The promise behind droplet or particle charging was that the technique could work well alongside the existing cloud seeding operation, making it more efficient at producing rain, she said.

A ground engineer supplementing one of the UAE National Center of Meteorology's cloud seeding planes with new hygroscopic salt flaresA ground engineer supplementing one of the UAE National Center of Meteorology's cloud seeding planes with new hygroscopic salt flares

A ground engineer supplementing one of the UAE National Center of Meteorology’s cloud seeding planes with new hygroscopic salt flares – Andrea DiCenzo/Getty Images

According to the United Nations, approximately 2.3 billion people worldwide live in water-scarce countries, while 3.2 billion people live in agricultural areas with severe water shortages or scarcity.

Reading scientists hope that research into the properties of clouds and rainfall can ultimately help prevent conflicts over water in such places and provide enough water for a growing world population.

The Reading scientists have also carried out field work on desert rainfall and the effects of sea breezes in the Gulf, sending specially instrumented weather balloons through the fog of Abu Dhabi.

The technology they have developed has yet to be deployed operationally. But, Ambaum says of its potential future benefits: “Any small improvement in rainfall in dry areas will be of value.”

In the UAE, it is hoped the innovation could help the state grow its own crops and produce fresh water.

However, there is a caveat. “Note,” says Ambaum, “that if there are no clouds, you can’t have cloud seeding. That excludes many arid areas in the world.”

While the scientific consensus is that the cloud seeding already used in the UAE would not have caused the flooding, are there any other risks associated with this practice? Ambaum suggests not.

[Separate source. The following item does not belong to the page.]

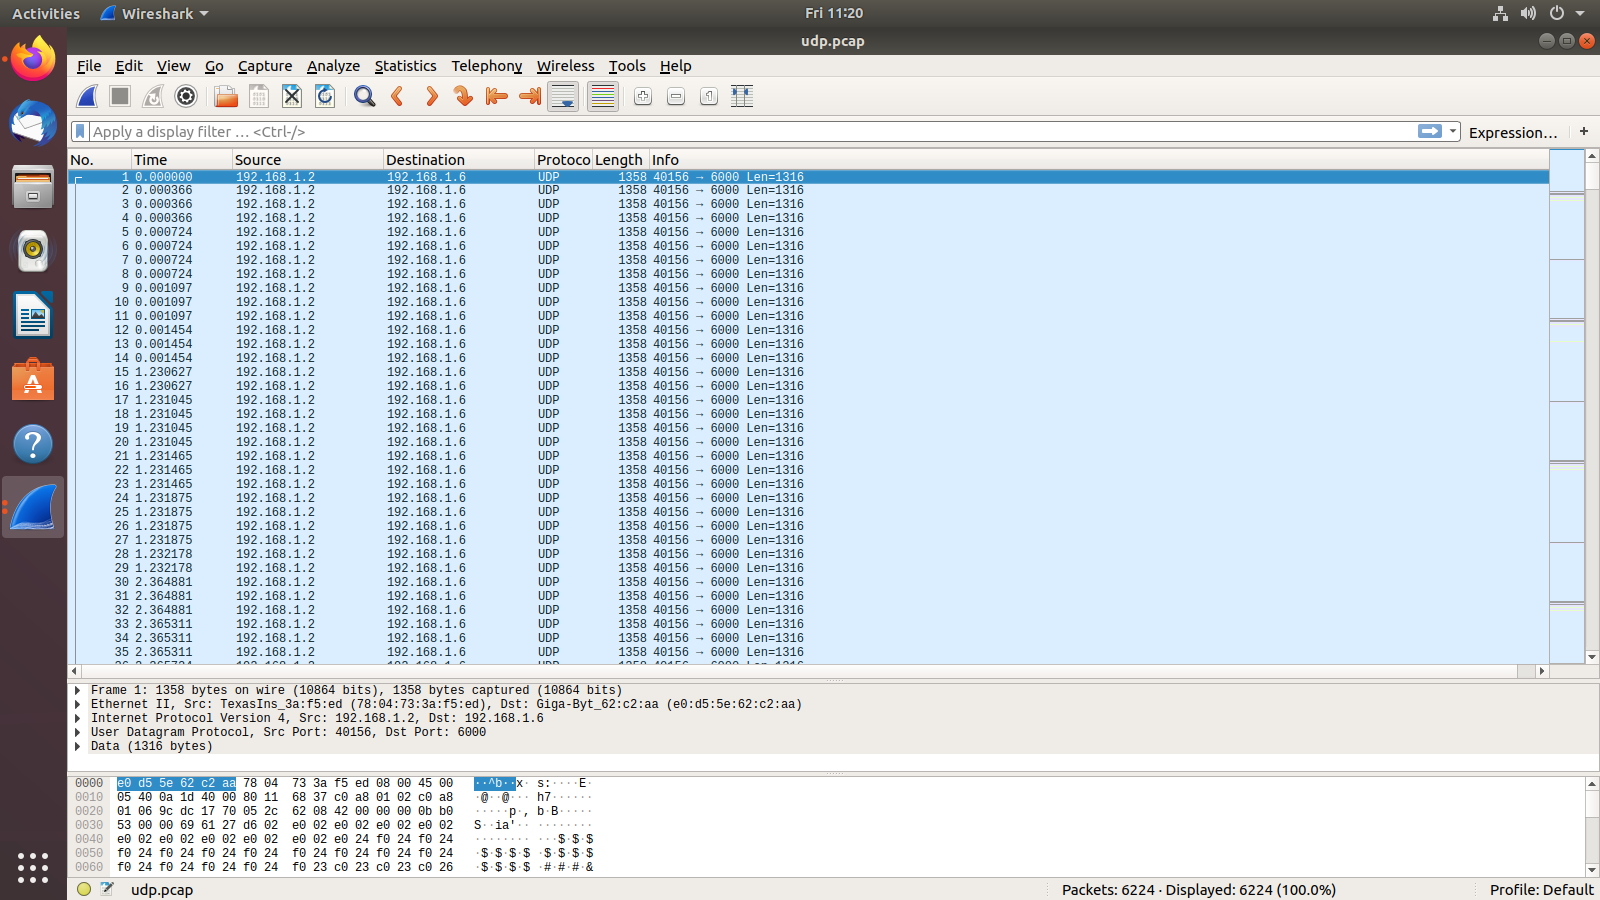The width and height of the screenshot is (1600, 900).
Task: Go to the first packet
Action: point(495,96)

It occurs on small spatial scales (the size of individual convective clouds) and on short time scales (about an hour or so, the time during which microphysical effects of clouds occur). “Any interventions are therefore very limited in space and time,” he says.

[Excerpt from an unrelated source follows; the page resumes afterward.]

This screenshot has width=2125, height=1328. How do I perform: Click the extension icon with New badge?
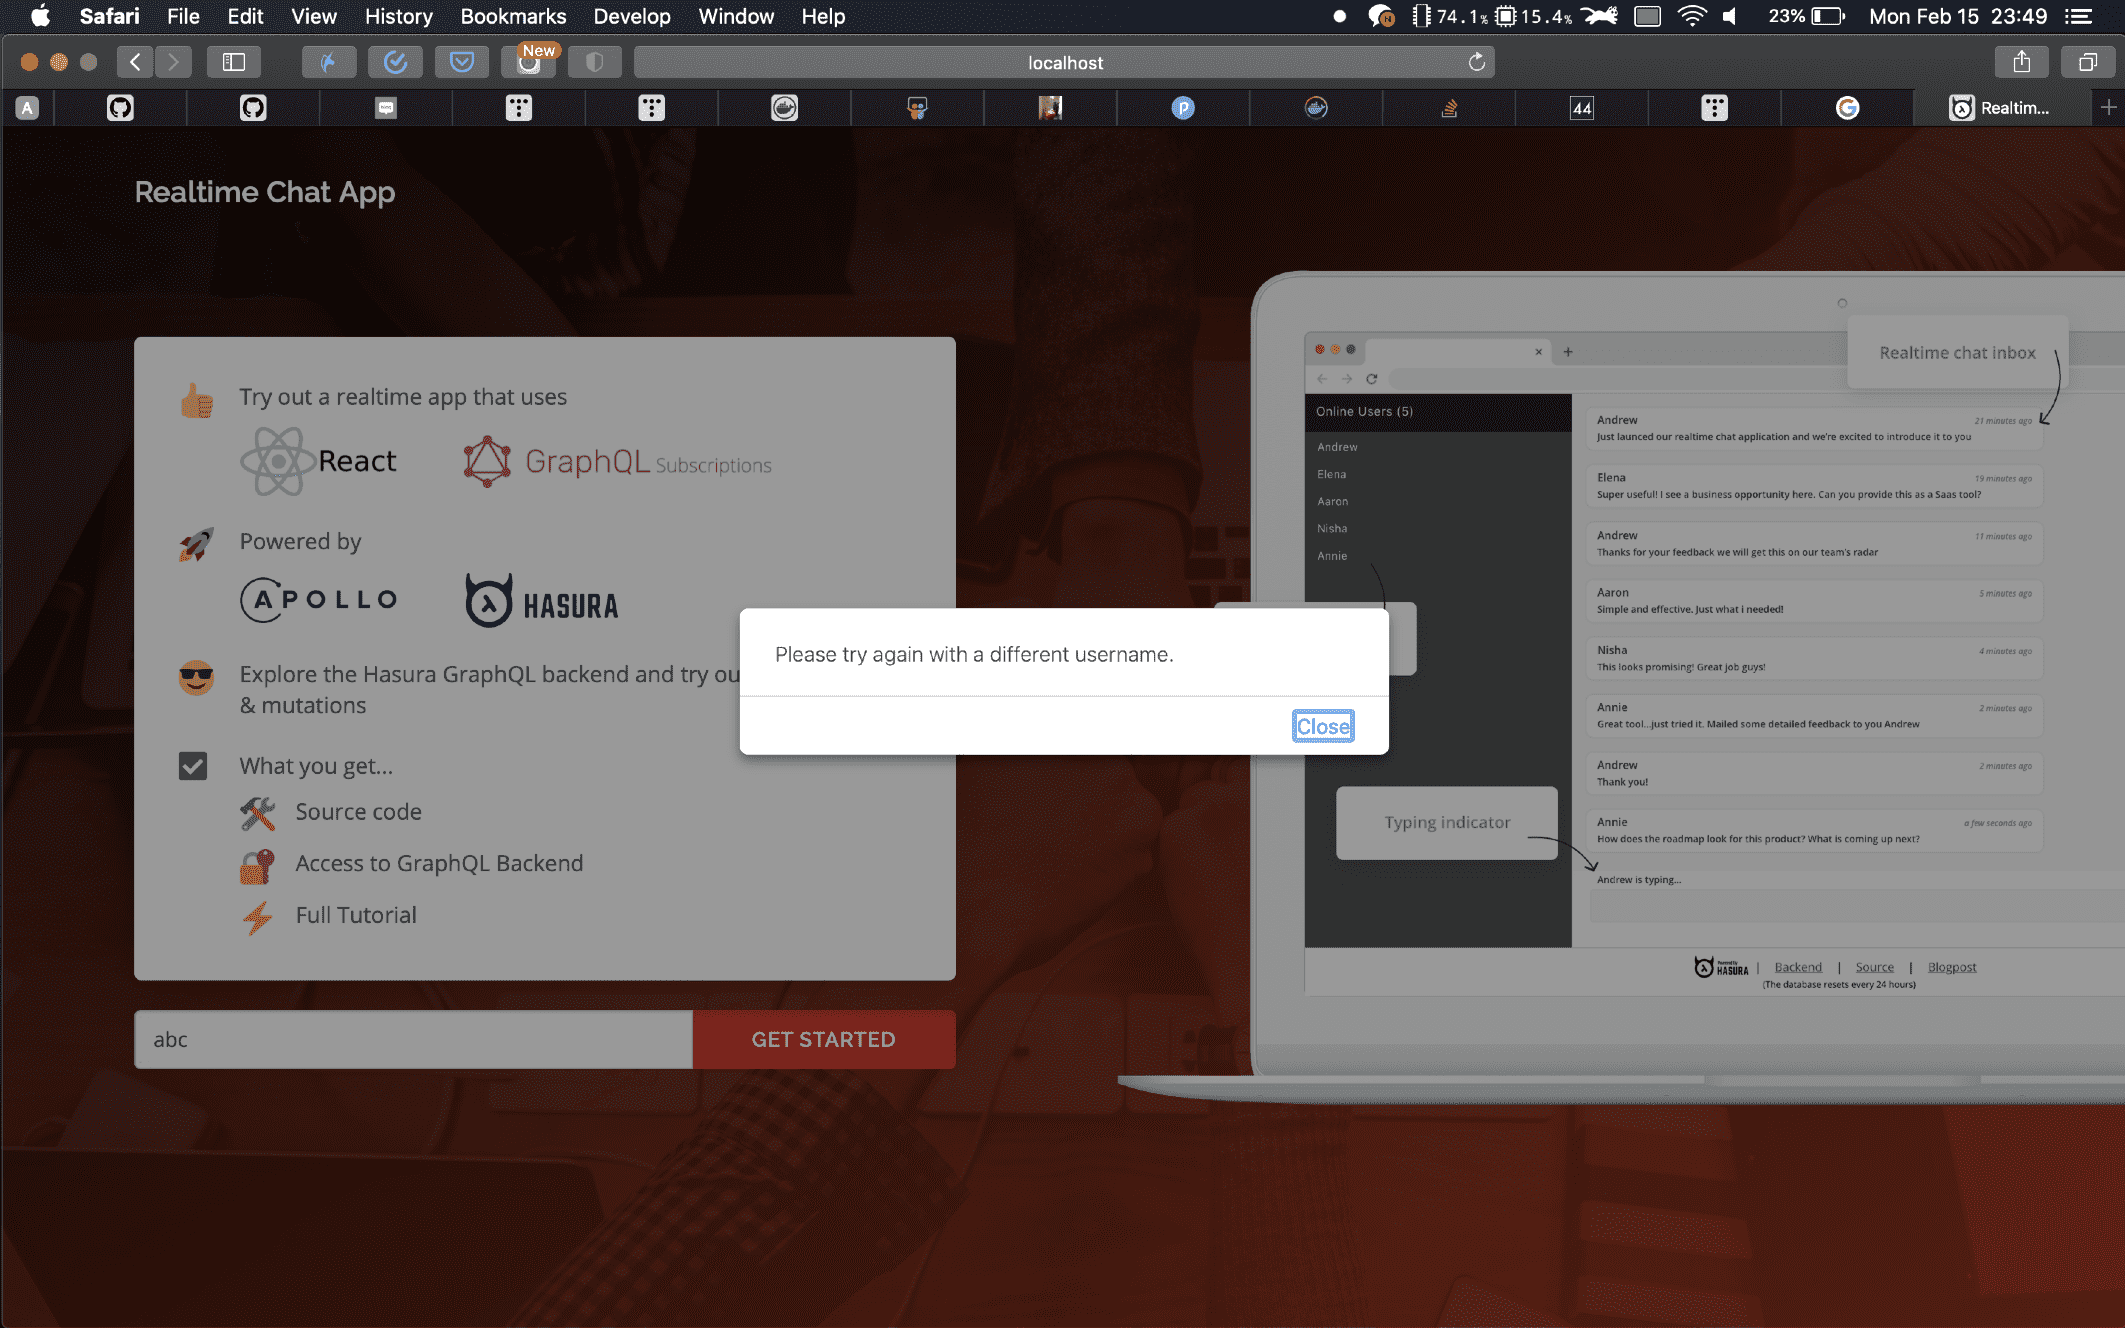pyautogui.click(x=529, y=62)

“This is not a change in the weather. We cannot change the evolution or intensity of weather systems… It is also not climate engineering: any effects are limited in time and space.’

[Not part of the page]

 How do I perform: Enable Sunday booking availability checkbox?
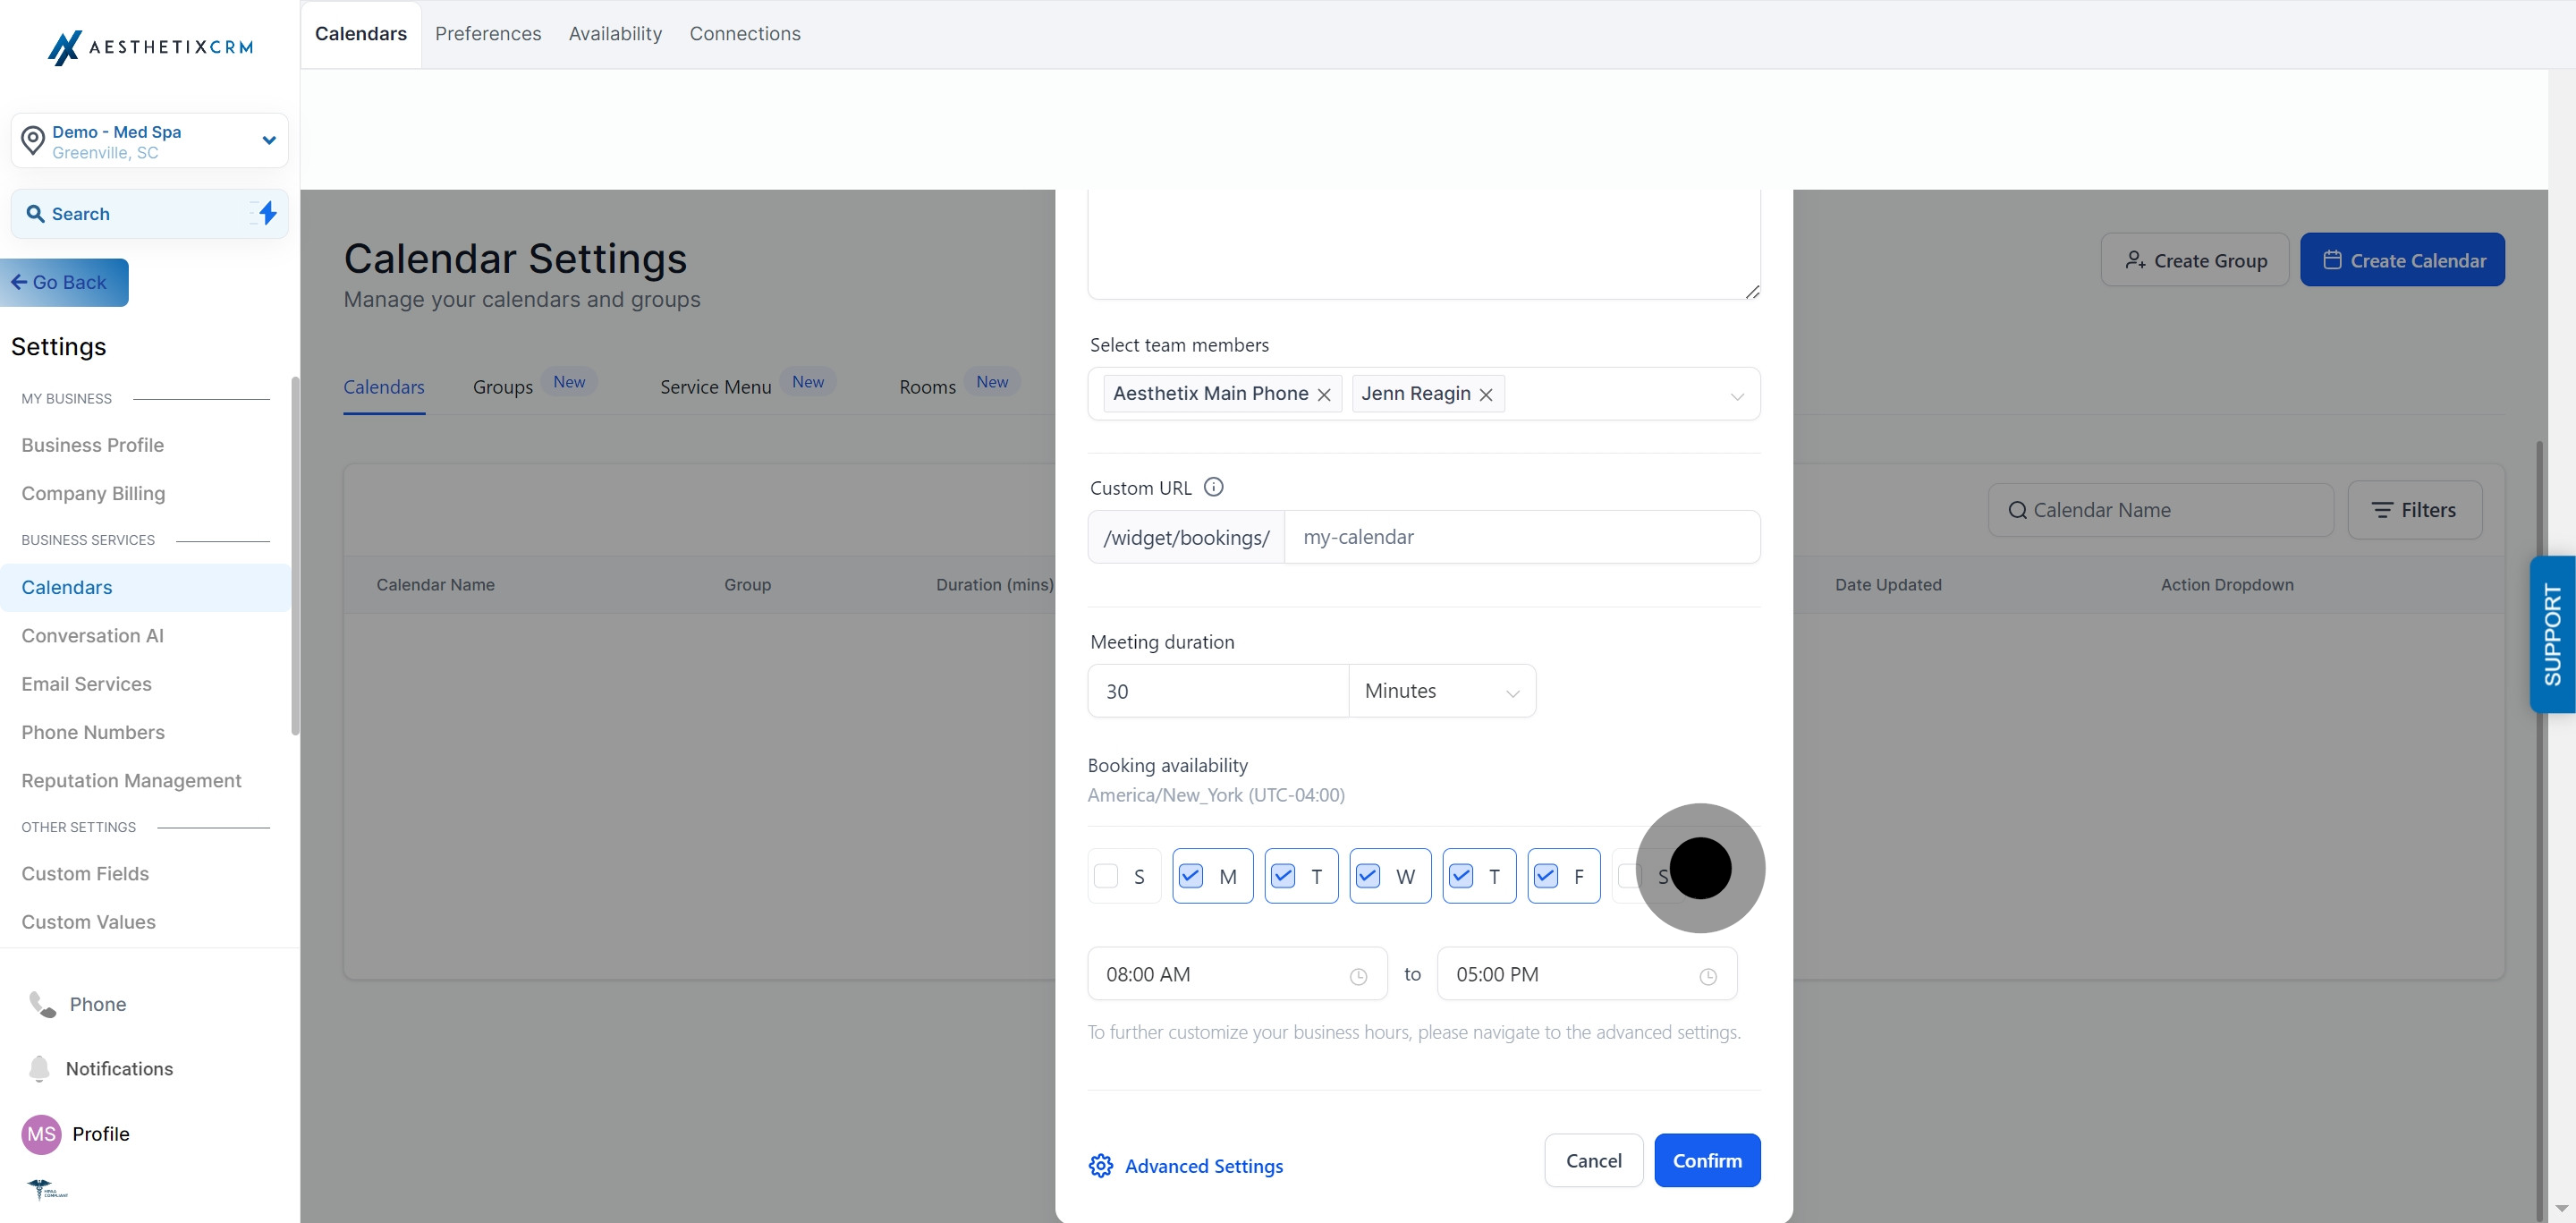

Moreover, the materials used for cloud seeding have very low concentrations and do not cause any adverse health effects, he adds.

The electrical charge used in the team’s research does not release any material into the environment at all, and because the drones used to release the charge are battery-powered, no pollution is created from the aircraft’s propulsion. The released charge disappears naturally.

“This means that Harrison and his team have developed a more environmentally friendly method of weather modification, which could in principle work automatically from multiple locations,” the university says.

As for the cause of the Dubai floods, the answer may seem more familiar.

“When we talk about heavy rainfall, we have to talk about climate change,” says Dr Friederike Otto, senior lecturer in climate science at Imperial College London.

“If people continue to burn oil, gas and coal, the climate will continue to warm, rainfall will continue to become heavier and people will continue to lose their lives in floods.”